- [Problem to solve] Images are not wanted; transcribe the rest of the listing exactly.

- [Records shown]
---+---

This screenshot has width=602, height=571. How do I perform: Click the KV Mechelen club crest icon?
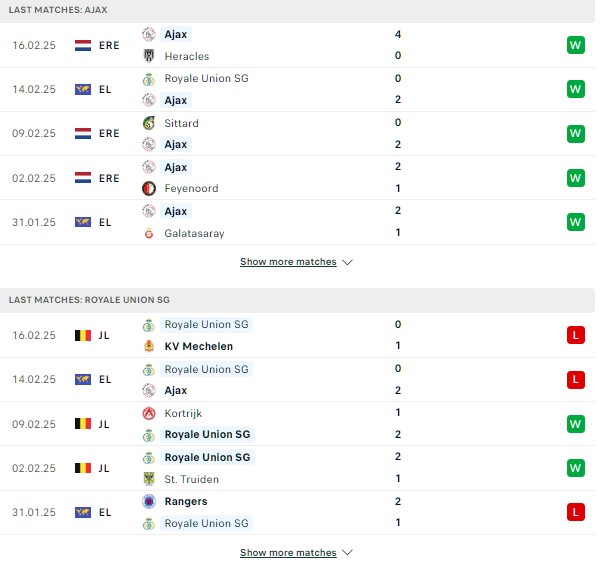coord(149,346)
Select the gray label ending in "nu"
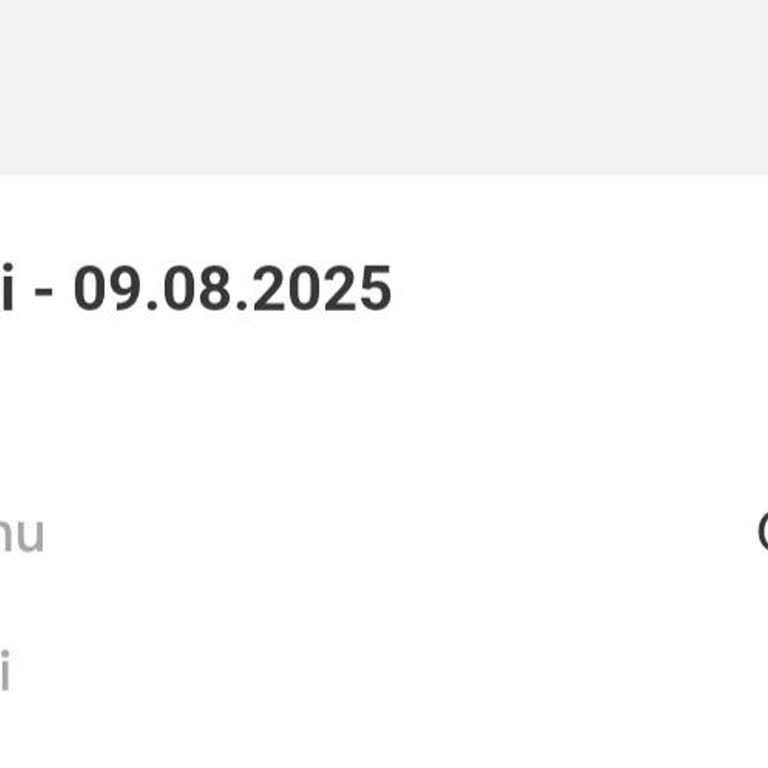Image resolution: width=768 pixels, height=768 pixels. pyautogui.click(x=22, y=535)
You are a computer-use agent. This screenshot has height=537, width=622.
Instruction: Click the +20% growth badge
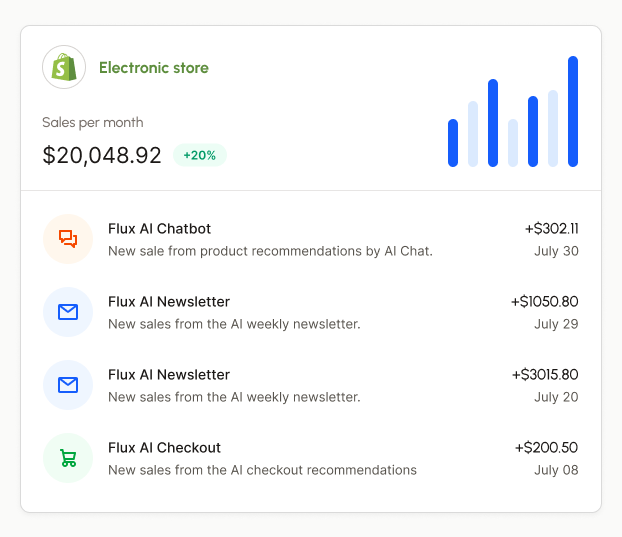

---+---

- [Response]
This screenshot has width=602, height=571. How do I perform: Click the KV Mechelen club crest icon?
coord(149,346)
Select the gray label ending in "nu"
Image resolution: width=768 pixels, height=768 pixels. pyautogui.click(x=22, y=535)
You are a computer-use agent. This screenshot has height=537, width=622.
Instruction: Click the +20% growth badge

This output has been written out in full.